TASK INSTRUCTIONS -
Write a continuation of the argument about divine inspiration and Paul's use of earlier expressions, picking up right after its final sentence.

EXTRACT PROVIDED -

+-------+

Even if a divinity inspires an understanding, even if a divinity inspires a furthered development of understanding, communication and inspiration by that divinity is limited by (the limits of) human language. Even if a divinity provides what amounts to transcribed words, those words are not sufficient for - and are not identical to - human understanding, certainly inasmuch as words themselves very often do not assure immediate understanding on the part of those exposed to the words.

The fact that Paul or anyone else refers to or utilizes expressions authored previously (even by other human persons and regardless of the status of those persons) does not contradict or preclude the actuality of inspiration, even divine inspiration.


''The gospel I preached is not devised by man'' excludes anything that may have been ''devised by man'' regardless of who is preaching it. That many others may have preached 'the gospel'' just kicks the can down the road.

If whatever is preached or taught is linked to ideas or concepts that have been devised by man, the claim that ''the gospel I preached is not devised by man'' is false.
 
#3. Acts 26:14: “And when we were all fallen to the earth, I heard a voice speaking unto me, and saying in the Hebrew tongue, Saul, Saul, why persecutest thou me? it is hard for thee to kick against the pricks.”

This unusual phrase is a direct quote from line 1624 of the Greek tragedy Agamemnon by Aischylos.
This is likewise not exactly a quotation, and likely not a reference. The line in the play is "Do not kick against the goads lest you strike to your own hurt."

+-------+

DATASET EXCERPT -
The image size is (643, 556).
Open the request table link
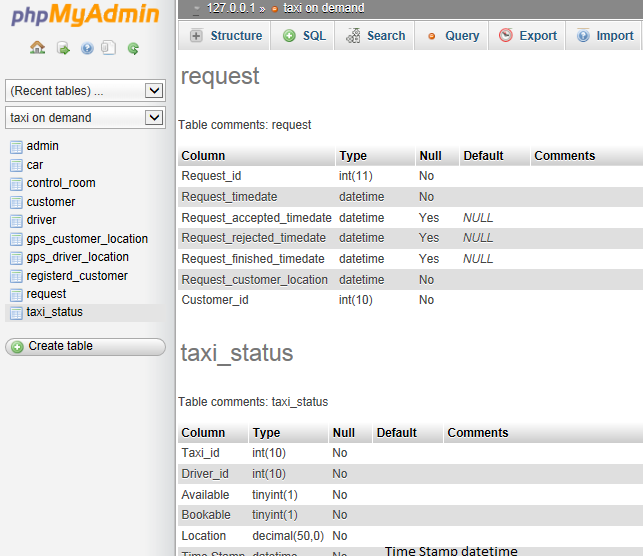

+-------+

WRITTEN ANSWER -
Apparently the author of the article took some liberties of his own, yet It doesn't appear to make much difference to the meaning of the verse;
''And when we had all fallen to the earth, I heard a voice speaking unto me, and saying in the Hebrew tongue, ‘Saul, Saul, why persecutest thou Me? It is hard for thee to kick against the goads.’'' - KJ



Quote:
''One thing that many people do not know about the New Testament is that it actually contains several direct quotes from certain ancient Greek writers. In fact, there are a total of at least five quotes from four different Greek writers found throughout the pages of the New Testament. The following is a list of all of all the known quotations.''

The verses are given in full with the quotations written in bold:


#1 and #2. Acts 17:27-28: “That they should seek the Lord, if haply they might feel after him, and find him, though he be not far from every one of us: For in him we live, and move, and have our being; as certain also of your own poets have said, For we are also his offspring.“
"For we are also his offspring", is the quotation? Peter is preaching to an Athenian audience and quotes a Greek poet? That seems like a very likely thing to do in fact... "For in you we live and move and have our being" is more of a reference than a quotation - it reverses the sense of the original line.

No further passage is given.